Esses ''renegados'' que deram a volta por cima são o volante Léo Gago, os meias Rafinha e Davi e o atacante Bill. Davi, que iniciou a carreira no Paulista de Jundiaí, teve em seguida uma rápida passagem pelo São Paulo. Recebeu poucas chances no Morumbi e passou depois por vários clubes até chegar ao Avaí, onde chamou a atenção do Coritiba. Hoje, é o maestro do time do Alto da Glória.

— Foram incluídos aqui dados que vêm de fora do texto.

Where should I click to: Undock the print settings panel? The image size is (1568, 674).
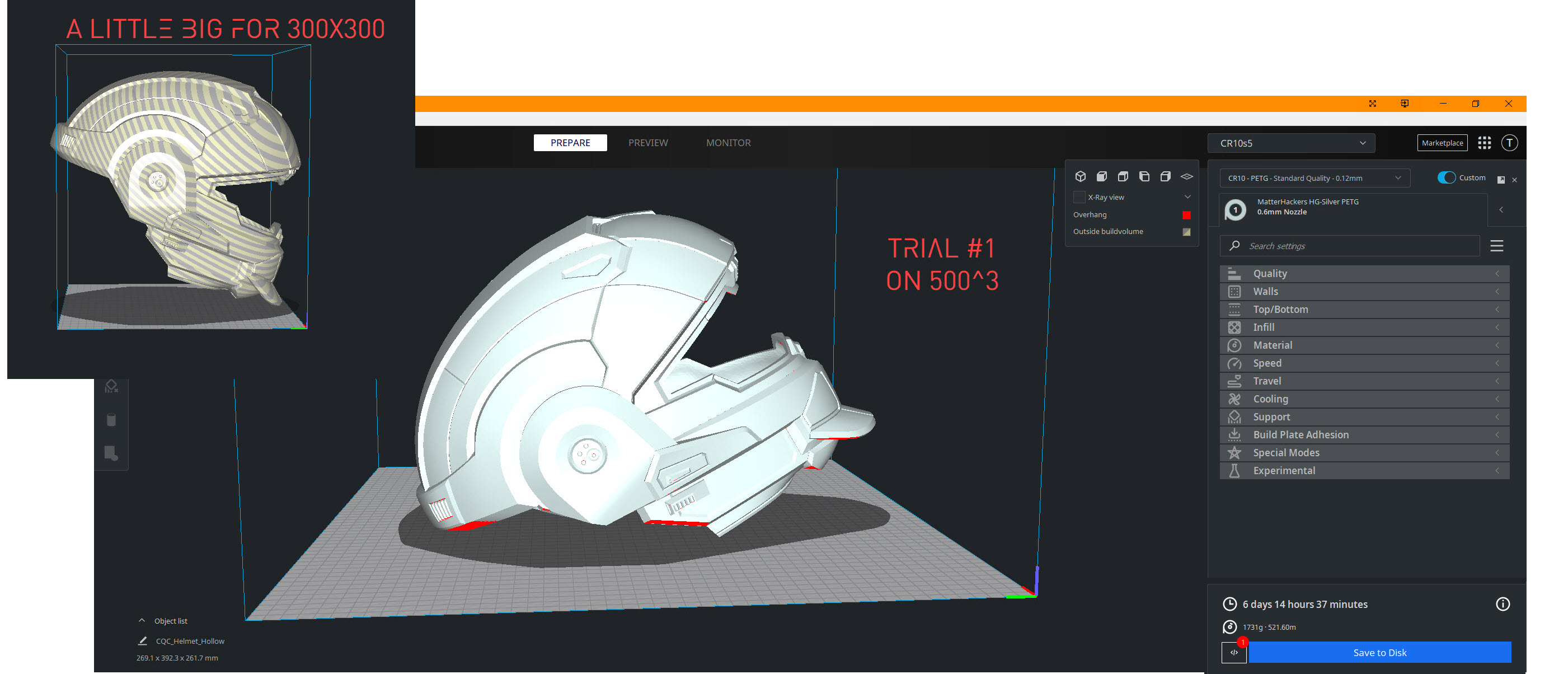pyautogui.click(x=1501, y=180)
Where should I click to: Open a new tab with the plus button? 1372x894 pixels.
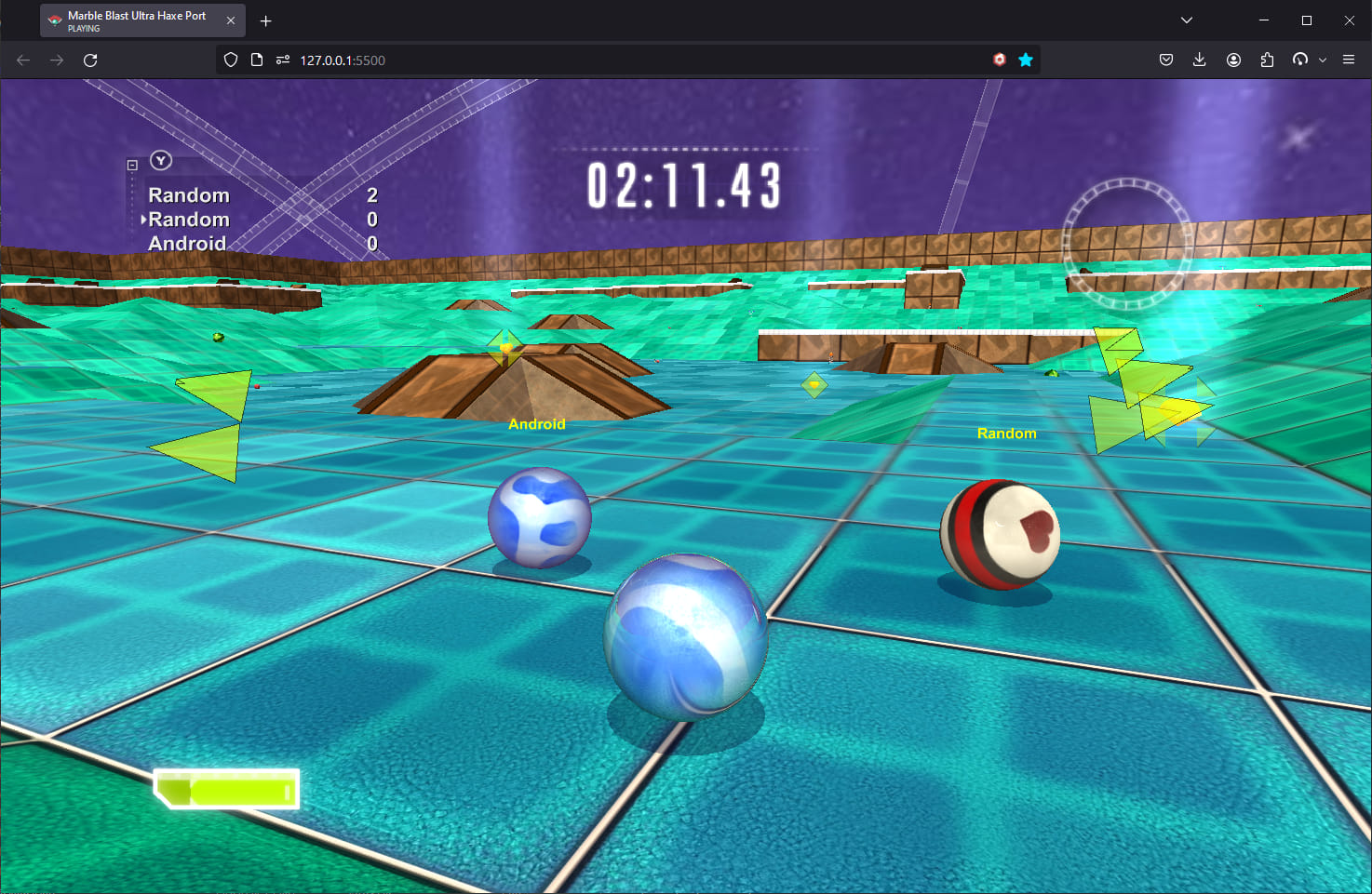(265, 20)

Bill, que chegou em 2009 ao Corinthians, vindo do Bragantino, foi outro que não vingou em um grande paulista. Veio para o Coritiba no ano passado, e mesmo no futebol paranaense enfrentou desconfiança: más atuações e um longo período afastado por lesão ameaçaram sua permanência no clube. Entretanto, no último Campeonato Paranaense, Bill se aproveitou da ausência de Leonardo, lesionado, e desembestou a fazer gols. Hoje, é titular inquestionável.
Desses quatro ''renegados'', o caso mais simbólico talvez seja o de Léo Gago. O volante deixou o Vasco no ano passado, após perder espaço com a chegada do técnico PC Gusmão. No Coritiba, desde a Série B de 2010, o futebol que tem apresentado despertou na galera coxa-branca pedidos de convocação para a Seleção Brasileira. E agora, por ironia, Léo Gago vai disputar a final da Copa do Brasil justamente contra o Vasco.
''É uma situação especial, mas não tenho nenhum remorso do Vasco, porque não foi nada com a diretoria, a presidência, a torcida. Foi uma opção do PC Gusmão. São coisas do futebol'', aponta o volante.
O meia Rafinha, a exemplo de Davi, já foi atleta do São Paulo. Mas foi pouco aproveitado por lá e acabou emprestado várias vezes para outros clubes. ''No São Paulo, assinei um contrato longo, de cinco anos, e nunca tive uma oportunidade, uma sequência de jogos. No Coritiba, assim que cheguei, tive todo o respaldo da diretoria, do técnico da época, que era o Ney Franco. É tudo uma questão de oportunidade de ter uma sequência de jogos e mostrar trabalho'', desabafa o meia.
Apesar das experiências frustrantes, o discurso oficial é de que a classificação para a final da Copa do Brasil não é um cala-boca para quem duvidou do potencial desses jogadores. ''A gente não tem que dar resposta para ninguém. O futebol hoje está muito dinâmico e muitas vezes jogadores de qualidade não se saem bem. O importante é conseguir os resultados para tentar sair com o título'', aponta Léo Gago. A Copa do Brasil começa a ser decidida amanhã, em São Januário. O jogo de volta será na semana que vem, no Couto Pereira.